Blumensprache (2)

Alpenveilchen
Die Blumensprache wurde schon in den Pyramiden der alten Ägypter entdeckt. Dieser Poetische Blumen Code erreichte Europa im 18. Jahrhundert und war in unseren Raum nicht so populär wie auf den Britischen Inseln.

Vielen Leser ist bestimmt bekannt das viele Blumen mit der Jungfrau Maria oder Christus in Verbindung gebracht wurden.
So gab es in Klöstern - einen Marien Garten. Die angepflanzten Blumen dienten als Altar Schmuck und hatten ihre eigene Bedeutung.
Schneeglöckchen z. B. wurden zur Lichtmess genutzt und fällt dieser Tag
auf den 2. Feb. werden diese kleinen feinen Blumen, Lichtmessglöckchen genannt.
Die Maiglöckchen waren die Tränen Marias, die Distel - das Leiden Christi,
Vergiß mein nicht - Maria Augen, der Fingerhut - die Handshuhe unserer Dame.

Weiße Lilien wurden, auf den Britischen Inseln, auf Gräbern verstorbener Mönche gepflanzt, erblühten diese, so waren sie im Himmel.
Gänseblümchen - eine Blume Marias, der Unschuld und Bescheidenheit
Narzissen verkünden die Fastenzeit,
Im dreiblättriger Klee sieht man die Trinität - Vater, Sohn und Heiligen Geist.
Die Mutterschaft Marias wird mit einer roten Nelke demonstriert und diese Blume begleitete die französische Aristokratie beim Gang aufs Schafott.
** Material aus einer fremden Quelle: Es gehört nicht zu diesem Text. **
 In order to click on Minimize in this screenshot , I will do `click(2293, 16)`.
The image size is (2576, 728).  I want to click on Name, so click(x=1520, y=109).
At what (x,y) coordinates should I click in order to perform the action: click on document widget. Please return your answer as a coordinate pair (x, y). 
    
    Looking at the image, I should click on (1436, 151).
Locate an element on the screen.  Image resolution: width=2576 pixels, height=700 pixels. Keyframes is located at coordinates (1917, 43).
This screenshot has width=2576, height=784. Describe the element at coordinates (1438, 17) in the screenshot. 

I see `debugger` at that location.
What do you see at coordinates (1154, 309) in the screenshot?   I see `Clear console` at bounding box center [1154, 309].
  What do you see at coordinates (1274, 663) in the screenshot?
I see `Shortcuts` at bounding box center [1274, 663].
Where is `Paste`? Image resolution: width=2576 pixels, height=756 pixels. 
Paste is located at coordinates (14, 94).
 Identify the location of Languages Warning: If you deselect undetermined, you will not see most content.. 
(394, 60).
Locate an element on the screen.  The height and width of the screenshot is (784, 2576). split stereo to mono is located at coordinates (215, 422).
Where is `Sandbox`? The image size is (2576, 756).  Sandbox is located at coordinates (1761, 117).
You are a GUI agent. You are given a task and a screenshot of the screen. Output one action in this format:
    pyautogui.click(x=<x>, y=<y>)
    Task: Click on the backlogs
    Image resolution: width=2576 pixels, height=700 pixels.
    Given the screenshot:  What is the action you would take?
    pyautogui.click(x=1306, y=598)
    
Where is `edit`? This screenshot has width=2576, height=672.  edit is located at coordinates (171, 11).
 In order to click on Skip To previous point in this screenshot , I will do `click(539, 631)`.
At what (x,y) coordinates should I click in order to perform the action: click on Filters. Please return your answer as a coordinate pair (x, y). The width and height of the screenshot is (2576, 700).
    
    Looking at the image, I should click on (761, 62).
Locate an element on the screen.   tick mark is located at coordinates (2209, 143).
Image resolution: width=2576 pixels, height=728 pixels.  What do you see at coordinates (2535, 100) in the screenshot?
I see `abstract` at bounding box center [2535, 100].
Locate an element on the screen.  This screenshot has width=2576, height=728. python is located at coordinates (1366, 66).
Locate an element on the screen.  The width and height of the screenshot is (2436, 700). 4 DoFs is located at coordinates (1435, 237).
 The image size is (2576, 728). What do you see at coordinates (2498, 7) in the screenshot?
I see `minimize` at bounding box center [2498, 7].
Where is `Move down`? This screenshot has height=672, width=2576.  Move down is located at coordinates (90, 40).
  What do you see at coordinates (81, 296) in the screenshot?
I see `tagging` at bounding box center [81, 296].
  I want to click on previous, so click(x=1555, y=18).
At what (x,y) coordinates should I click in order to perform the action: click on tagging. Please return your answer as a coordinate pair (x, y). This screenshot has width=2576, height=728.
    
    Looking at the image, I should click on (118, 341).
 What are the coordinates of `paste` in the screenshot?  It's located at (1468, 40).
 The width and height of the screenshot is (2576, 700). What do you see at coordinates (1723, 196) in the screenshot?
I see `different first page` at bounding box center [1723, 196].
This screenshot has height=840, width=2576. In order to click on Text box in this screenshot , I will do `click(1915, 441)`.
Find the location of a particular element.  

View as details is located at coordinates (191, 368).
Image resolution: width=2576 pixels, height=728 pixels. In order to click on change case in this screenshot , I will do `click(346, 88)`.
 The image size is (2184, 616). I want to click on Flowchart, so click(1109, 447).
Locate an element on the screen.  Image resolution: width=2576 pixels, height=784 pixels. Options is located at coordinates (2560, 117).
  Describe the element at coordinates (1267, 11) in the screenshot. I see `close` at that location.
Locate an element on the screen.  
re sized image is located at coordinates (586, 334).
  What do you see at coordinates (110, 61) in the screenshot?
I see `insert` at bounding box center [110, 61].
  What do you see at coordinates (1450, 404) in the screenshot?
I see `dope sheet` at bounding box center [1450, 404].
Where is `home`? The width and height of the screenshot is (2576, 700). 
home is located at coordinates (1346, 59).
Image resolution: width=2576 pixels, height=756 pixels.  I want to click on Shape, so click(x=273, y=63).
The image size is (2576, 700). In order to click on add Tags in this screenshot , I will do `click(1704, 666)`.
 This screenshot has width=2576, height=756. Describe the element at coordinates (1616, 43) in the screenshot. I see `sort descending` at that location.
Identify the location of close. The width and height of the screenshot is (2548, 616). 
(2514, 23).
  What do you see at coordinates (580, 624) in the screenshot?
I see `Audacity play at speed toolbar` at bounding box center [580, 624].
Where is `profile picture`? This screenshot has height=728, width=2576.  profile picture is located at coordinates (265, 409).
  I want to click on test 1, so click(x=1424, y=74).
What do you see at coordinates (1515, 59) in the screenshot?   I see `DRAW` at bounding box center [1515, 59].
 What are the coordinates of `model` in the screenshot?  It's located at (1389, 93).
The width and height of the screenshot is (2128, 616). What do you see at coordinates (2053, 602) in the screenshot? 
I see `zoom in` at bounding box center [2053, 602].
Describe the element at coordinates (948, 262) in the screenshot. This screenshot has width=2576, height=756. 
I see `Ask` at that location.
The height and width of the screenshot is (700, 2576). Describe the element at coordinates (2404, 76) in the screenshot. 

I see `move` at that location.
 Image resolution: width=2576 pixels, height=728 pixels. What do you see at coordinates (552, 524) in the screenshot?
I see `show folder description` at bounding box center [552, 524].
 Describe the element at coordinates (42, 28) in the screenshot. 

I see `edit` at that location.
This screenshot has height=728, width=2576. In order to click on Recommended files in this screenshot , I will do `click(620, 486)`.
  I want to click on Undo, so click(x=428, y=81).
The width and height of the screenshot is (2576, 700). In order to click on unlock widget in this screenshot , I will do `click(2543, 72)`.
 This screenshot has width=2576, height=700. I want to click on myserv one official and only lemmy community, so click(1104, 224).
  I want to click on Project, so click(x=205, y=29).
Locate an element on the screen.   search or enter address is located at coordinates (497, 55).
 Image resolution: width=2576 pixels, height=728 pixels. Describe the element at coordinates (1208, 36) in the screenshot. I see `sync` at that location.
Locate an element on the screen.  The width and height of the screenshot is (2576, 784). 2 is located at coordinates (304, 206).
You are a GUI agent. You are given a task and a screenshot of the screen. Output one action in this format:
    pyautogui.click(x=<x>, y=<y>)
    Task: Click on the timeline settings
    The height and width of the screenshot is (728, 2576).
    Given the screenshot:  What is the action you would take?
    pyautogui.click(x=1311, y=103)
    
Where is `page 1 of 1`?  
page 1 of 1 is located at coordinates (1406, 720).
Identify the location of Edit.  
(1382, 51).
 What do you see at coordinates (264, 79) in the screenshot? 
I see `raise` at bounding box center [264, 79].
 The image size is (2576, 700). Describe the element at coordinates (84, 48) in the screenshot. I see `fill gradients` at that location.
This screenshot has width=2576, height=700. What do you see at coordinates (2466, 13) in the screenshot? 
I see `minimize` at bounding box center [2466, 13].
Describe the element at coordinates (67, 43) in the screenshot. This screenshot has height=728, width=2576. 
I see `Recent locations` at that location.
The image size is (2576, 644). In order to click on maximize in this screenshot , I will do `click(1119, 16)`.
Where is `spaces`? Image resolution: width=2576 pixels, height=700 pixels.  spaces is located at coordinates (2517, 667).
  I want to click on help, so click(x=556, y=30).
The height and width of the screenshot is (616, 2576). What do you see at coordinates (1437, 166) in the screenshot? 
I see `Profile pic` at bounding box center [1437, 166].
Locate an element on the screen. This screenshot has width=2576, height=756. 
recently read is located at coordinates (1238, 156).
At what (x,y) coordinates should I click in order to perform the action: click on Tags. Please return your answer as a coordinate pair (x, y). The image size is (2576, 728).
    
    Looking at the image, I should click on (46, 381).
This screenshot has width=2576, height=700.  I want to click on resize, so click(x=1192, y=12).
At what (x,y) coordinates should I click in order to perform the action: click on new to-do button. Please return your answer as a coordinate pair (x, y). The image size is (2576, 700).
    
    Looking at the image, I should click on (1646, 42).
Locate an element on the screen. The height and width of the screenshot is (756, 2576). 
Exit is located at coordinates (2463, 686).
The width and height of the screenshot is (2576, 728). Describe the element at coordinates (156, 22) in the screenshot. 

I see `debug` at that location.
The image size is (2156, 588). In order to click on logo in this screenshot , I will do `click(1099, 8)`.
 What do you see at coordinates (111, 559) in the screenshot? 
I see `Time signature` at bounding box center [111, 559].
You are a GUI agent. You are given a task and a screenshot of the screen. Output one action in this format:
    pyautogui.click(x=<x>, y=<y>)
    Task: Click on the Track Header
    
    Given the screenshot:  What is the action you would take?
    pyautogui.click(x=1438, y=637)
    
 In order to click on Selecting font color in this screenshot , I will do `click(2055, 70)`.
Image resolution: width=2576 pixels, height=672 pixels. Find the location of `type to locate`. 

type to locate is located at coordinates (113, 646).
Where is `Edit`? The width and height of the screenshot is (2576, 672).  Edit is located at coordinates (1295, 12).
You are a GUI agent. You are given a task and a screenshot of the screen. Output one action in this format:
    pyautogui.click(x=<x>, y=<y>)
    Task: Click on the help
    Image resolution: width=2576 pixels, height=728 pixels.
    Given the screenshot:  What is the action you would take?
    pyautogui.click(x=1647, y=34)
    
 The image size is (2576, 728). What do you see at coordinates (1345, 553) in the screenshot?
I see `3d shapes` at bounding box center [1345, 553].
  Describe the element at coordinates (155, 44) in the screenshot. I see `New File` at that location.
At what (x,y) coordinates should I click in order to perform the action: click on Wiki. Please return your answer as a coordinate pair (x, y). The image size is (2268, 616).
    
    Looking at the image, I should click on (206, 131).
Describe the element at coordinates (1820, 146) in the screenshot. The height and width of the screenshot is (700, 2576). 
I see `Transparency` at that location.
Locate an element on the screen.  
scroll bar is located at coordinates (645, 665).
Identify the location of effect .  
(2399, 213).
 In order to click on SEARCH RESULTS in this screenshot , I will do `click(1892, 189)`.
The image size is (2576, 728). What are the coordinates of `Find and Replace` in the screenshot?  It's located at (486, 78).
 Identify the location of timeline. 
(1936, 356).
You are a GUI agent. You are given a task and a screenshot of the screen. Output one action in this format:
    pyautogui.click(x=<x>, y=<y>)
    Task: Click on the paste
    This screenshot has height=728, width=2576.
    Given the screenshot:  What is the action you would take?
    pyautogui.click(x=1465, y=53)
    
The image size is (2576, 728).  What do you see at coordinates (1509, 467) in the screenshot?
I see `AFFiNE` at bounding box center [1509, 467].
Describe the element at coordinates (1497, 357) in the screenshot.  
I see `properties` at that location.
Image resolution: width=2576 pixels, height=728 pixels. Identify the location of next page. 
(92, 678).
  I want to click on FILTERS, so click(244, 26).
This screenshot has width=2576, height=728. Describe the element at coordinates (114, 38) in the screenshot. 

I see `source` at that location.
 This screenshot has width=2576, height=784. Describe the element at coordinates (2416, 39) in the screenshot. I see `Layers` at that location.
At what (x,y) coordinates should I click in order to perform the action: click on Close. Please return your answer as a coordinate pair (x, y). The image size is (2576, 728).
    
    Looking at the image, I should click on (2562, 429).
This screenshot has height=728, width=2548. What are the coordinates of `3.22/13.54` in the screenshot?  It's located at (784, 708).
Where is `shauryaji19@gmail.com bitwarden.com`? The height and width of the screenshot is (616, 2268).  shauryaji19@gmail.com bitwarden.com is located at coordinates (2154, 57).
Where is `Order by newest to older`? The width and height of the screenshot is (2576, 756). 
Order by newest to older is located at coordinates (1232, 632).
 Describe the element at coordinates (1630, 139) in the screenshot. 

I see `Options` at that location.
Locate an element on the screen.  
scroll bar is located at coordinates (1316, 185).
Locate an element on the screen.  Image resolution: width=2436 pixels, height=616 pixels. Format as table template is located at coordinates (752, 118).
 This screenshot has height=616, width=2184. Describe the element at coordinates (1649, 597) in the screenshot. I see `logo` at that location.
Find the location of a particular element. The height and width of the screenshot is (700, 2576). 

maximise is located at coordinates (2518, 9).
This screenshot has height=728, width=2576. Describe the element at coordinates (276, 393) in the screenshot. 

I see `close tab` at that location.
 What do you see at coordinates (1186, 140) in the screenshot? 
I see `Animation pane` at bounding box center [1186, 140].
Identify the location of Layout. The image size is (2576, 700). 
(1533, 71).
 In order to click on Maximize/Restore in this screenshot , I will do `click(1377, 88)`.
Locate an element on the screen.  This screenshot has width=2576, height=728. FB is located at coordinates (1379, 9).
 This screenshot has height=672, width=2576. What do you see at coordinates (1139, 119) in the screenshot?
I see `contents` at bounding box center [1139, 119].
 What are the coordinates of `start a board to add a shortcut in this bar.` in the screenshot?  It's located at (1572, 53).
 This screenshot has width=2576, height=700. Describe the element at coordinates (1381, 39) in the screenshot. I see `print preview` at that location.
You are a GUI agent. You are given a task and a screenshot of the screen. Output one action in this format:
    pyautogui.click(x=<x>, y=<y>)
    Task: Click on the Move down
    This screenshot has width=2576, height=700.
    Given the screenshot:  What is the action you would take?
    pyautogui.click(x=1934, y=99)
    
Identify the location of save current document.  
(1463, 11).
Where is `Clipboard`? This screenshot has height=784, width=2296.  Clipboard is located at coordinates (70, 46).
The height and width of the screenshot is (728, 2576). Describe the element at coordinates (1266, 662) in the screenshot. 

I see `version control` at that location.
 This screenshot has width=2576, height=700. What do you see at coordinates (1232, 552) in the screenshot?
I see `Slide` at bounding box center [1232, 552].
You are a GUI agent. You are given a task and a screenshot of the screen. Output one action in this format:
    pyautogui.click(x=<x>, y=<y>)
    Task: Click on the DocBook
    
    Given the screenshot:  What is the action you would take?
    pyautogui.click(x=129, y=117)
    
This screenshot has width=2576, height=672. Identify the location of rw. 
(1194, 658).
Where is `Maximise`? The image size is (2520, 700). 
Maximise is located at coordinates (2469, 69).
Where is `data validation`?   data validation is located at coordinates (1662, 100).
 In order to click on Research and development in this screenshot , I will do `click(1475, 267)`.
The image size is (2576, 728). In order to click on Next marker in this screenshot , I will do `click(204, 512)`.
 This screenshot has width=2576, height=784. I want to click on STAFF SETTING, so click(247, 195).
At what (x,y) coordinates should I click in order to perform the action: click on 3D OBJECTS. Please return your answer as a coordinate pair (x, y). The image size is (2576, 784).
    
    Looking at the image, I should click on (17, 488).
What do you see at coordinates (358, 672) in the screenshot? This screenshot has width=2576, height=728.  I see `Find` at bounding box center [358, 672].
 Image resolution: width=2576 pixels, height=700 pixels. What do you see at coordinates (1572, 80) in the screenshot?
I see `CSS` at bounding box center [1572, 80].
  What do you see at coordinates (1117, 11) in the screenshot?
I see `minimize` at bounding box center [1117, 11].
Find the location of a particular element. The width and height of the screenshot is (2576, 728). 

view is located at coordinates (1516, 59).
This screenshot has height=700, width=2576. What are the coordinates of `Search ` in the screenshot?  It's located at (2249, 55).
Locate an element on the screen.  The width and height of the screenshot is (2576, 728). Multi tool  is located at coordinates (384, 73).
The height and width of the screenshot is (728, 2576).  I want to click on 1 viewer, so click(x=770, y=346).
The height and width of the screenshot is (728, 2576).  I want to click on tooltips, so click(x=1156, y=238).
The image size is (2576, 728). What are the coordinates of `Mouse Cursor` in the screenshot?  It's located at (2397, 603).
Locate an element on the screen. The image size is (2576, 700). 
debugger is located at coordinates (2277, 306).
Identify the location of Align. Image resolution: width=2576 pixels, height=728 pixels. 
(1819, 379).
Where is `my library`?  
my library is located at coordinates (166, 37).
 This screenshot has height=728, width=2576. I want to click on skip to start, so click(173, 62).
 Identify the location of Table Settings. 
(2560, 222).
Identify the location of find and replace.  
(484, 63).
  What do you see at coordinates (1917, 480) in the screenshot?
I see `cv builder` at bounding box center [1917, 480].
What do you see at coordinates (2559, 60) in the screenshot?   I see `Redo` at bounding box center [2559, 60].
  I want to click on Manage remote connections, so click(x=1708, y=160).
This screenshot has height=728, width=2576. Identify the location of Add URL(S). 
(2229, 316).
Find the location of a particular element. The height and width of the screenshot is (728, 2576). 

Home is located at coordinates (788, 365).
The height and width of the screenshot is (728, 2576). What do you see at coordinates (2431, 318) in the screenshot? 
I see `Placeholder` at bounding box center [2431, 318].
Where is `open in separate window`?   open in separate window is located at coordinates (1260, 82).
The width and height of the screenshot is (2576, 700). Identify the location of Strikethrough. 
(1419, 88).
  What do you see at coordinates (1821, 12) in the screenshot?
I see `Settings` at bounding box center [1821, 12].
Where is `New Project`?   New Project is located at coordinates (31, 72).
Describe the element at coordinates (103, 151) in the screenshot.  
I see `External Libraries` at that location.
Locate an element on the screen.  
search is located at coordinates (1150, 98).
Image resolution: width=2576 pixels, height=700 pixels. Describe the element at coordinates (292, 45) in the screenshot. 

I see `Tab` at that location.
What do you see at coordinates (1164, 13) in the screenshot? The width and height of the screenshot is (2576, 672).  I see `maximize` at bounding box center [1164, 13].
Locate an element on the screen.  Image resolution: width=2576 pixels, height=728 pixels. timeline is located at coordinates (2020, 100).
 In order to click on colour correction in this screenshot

Auch die Farbe der Blumen gibt Hinweise:
ein roter Rosenstrauch steht für Liebe und Feuer,
die weiße Rose der Verschwiegenheit, aber auch der Unschuld und Reinheit
und Rosen wuchsen aus dem Blutstropfen Jesu.

Mit Gelb wird Neid dargestellt und es ist auch ein Symbol der Sonne
Viele Blumen und Bäume wurden mit verschiedenen Assoziationen versehen, manchmal mit total entgegengesetzten.